(Collected data)
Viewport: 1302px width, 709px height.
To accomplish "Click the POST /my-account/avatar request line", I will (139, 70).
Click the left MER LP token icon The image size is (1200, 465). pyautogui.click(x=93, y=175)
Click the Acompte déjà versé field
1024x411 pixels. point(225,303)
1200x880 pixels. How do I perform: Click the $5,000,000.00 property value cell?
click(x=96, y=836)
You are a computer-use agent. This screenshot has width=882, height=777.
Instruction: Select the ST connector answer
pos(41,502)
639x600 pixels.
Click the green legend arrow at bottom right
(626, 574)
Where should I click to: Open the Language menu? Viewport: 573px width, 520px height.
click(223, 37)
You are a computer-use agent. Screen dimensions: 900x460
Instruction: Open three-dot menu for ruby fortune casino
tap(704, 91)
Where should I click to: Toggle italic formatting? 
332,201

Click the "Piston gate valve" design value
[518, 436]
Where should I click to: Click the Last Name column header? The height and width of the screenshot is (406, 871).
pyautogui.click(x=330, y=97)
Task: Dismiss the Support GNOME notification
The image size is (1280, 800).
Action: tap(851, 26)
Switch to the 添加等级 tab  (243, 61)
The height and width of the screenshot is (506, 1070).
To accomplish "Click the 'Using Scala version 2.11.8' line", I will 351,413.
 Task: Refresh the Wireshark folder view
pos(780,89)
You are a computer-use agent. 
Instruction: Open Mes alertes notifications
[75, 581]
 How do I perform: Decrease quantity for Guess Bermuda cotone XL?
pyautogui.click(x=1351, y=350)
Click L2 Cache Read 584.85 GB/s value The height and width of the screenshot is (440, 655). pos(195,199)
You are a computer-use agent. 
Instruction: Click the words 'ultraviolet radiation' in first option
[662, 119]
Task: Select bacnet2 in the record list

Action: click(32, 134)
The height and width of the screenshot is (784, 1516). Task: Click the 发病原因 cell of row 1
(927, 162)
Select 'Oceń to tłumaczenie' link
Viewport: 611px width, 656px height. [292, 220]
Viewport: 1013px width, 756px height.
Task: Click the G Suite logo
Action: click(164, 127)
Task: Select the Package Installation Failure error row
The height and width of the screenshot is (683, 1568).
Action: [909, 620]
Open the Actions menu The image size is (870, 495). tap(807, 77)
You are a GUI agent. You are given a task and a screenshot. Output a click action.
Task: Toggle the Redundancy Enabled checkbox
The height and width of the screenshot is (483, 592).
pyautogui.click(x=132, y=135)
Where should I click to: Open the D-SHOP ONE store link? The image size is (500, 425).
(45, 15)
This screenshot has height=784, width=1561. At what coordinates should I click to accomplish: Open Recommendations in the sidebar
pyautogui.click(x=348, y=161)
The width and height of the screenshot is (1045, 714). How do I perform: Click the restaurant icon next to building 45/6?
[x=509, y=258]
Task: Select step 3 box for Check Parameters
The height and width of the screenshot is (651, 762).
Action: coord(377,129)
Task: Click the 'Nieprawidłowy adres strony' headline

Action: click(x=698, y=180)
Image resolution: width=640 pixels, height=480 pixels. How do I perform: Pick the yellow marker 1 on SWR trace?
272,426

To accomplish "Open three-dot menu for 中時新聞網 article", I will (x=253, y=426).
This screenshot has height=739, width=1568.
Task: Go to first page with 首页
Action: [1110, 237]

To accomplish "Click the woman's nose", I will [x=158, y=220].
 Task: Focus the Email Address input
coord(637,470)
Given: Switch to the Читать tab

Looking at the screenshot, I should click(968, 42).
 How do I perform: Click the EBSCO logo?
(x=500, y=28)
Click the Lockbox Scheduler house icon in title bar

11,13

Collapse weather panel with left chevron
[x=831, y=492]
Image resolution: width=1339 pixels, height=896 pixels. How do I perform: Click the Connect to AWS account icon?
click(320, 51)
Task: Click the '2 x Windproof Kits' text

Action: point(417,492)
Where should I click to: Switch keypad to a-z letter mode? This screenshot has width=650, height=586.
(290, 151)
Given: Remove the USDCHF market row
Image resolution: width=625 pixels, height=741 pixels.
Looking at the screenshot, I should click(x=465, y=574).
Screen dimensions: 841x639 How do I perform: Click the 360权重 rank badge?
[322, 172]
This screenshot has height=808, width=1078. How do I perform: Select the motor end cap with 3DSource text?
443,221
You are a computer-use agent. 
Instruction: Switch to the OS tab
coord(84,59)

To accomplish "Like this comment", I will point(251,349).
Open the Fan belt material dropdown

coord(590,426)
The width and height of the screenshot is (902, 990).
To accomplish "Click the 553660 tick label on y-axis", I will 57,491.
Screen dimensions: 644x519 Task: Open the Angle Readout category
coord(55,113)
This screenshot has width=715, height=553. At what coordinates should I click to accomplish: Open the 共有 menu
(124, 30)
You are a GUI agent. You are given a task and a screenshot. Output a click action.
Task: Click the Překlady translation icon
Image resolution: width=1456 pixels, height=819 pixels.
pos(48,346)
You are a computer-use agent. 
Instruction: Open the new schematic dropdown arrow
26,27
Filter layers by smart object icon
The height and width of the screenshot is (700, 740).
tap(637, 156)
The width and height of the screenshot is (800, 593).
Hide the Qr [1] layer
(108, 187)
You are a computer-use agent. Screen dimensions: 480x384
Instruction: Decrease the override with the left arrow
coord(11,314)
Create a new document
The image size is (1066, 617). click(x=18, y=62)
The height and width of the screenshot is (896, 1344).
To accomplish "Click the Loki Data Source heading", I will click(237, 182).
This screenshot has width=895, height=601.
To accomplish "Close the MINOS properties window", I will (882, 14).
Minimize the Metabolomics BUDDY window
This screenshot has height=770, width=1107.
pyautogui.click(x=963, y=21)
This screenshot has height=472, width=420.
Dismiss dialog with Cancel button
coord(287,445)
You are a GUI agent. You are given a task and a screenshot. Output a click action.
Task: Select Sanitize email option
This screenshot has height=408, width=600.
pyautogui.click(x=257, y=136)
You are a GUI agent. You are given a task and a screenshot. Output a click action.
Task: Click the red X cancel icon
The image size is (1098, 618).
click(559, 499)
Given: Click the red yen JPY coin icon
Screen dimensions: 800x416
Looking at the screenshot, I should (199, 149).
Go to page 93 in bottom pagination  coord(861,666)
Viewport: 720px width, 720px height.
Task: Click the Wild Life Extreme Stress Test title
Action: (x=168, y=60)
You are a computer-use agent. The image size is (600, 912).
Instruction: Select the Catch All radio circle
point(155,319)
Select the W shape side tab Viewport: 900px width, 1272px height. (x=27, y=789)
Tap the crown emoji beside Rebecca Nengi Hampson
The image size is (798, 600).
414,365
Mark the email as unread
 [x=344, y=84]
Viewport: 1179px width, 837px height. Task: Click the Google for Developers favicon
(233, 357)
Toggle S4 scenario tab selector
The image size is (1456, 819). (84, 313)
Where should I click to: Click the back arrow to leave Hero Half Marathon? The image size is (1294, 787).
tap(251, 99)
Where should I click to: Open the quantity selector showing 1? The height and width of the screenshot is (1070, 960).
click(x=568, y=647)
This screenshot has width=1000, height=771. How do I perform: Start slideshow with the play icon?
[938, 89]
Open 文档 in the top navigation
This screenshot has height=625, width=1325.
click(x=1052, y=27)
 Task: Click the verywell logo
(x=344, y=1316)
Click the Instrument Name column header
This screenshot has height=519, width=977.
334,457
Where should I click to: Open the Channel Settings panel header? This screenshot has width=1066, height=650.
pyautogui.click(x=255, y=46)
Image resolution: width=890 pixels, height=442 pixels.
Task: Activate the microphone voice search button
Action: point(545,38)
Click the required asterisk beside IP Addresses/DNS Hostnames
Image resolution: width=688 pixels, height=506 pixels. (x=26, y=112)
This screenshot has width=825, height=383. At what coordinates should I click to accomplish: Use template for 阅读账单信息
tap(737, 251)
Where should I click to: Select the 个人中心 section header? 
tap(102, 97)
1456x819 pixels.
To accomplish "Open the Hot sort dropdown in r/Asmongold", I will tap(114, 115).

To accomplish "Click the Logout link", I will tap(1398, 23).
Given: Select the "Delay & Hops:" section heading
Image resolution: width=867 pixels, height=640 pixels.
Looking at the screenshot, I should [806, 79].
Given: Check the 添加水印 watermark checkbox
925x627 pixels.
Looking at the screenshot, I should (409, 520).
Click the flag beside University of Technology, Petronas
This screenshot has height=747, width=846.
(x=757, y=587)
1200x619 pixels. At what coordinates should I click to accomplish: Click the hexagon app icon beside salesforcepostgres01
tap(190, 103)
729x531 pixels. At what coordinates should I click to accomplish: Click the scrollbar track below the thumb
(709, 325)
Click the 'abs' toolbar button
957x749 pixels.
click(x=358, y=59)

Exercise description – Pull out all lines containing the word "heading" from the entries above.

Response area –
To accomplish "Click the Loki Data Source heading", I will click(237, 182).
Given: Select the "Delay & Hops:" section heading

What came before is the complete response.